LOVE ACTUALLY. After eight years of legal disputes, a New York federal jury has awarded the Morgan Art Foundation $102.2 million in damages, contending that art publisher Michael McKenzie isolated artist Robert Indiana near the end of his life and created unauthorized versions of his work, the New York Times  reports. Indiana is famous for his large sculpture depicting the word “love” in caps, with the L and O sitting atop the V and E. The dispute began after Indiana’s death in 2018 at 89 and centered around accusations of elder abuse, forgery, and copyright infringement. “The isolation and exploitation of Robert Indiana in the last years, months, and even days before he died was a tragedy, and Michael McKenzie was the mastermind,” said Luke Nikas, a lawyer for Morgan. McKenzie’s lawyer said he was considering an appeal.

IN MEMORIAM. The South Carolina artist Mary Aldwyth Dickman, who went by Aldwyth and was known for her intricate collages made in relative isolation, has died at 90, the Post and Courier reports. Her intricate artworks made of found objects and printed material fashioned in various containers were sometimes compared to Joseph Cornell’s creations and are credited with challenging traditional art history. She also was known for living and working in a kind of treehouse for grownups that was set on stilts in a forest on Dear Island. One of her acclaimed assemblages, titled We regret to inform, was made of all of her early rejection letters from exhibition spaces she had requested to show her work. “If I know what it’s going to look like, I don’t want to do it. That’s the whole purpose: to see what it’s going to look like,” Aldwyth once said in a 2022 PBS documentary.

The Digest

After 19 years, one of the most important galleries in Los Angeles, The Box, founded by Mara McCarthy as a collaboration with her father, artist Paul McCarthy, announced it will close. [ARTnews]

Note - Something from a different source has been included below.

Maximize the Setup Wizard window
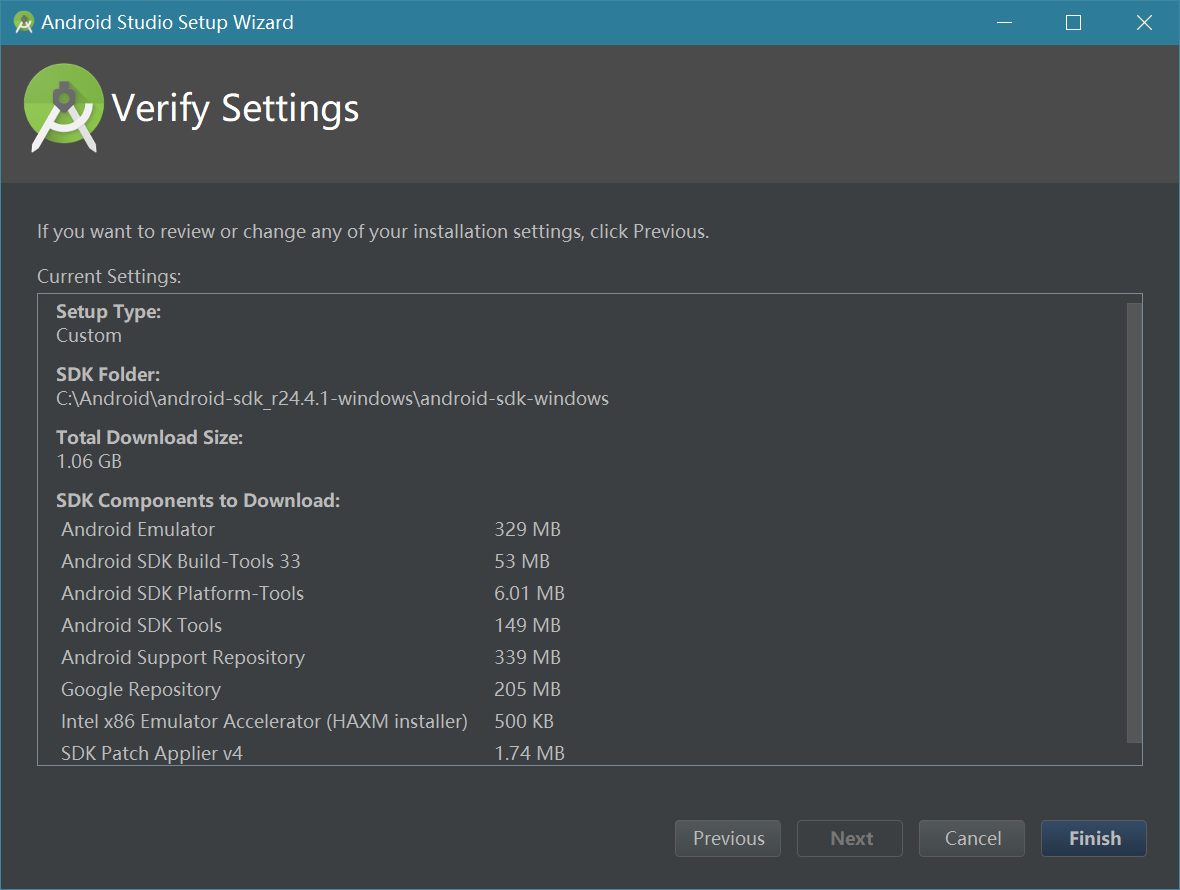This screenshot has width=1180, height=890. [1073, 22]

San Francisco officials said they will begin dismantling the Armand Vaillancourt fountain from the Embarcadero neighborhood today, despite heated controversy and the artist’s own protests over its removal. [KQED]

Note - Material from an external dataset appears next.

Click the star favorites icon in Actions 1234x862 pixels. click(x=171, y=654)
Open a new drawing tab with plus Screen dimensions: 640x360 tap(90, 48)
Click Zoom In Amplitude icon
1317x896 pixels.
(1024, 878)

Preservationists are worried that Donald Trump’s project to resurface the Lincoln Memorial’s Reflecting Pool’s basin would make the monument look like a “large lap pool.” [The Washington Post]

From May 5 to 9, JR will install a large-scale, temporary photographic fresco on the facade of the Palazzo Ca’ da Mosto in Venice that is inspired by Paolo Veronese’s 1563 painting The Wedding at Cana. It will feature workers and guests at a community kitchen in Paris. [Press Release]

The iconic Pont des Arts bridge in Paris is cracking and in need of repairs once again. [Le Figaro]

The Kicker

SOUND ON. Can sound reveal violence? Turner Prize–winning artist Lawrence Abu Hamdan thinks so. In a story for the Financial Times, the artist known as a “private ear” discusses his practice, which suggests that listening alone is a politically potent act, even a form of resistance. Hamdan also leads the human rights organization Earshot, which specializes in “audio forensics” and investigates government cover-ups using sonic evidence. “By listening to sound,” he said, “you expose a complacency of power that is not paying attention to the soundtrack.” His newest installation, titled 450XL: The Story of a Fugitive Sound, will be shown at the Complesso dell’Ospedaletto in Venice, and he will also be taking over London’s Barbican Center from September 23 to 26 for a larger exhibition.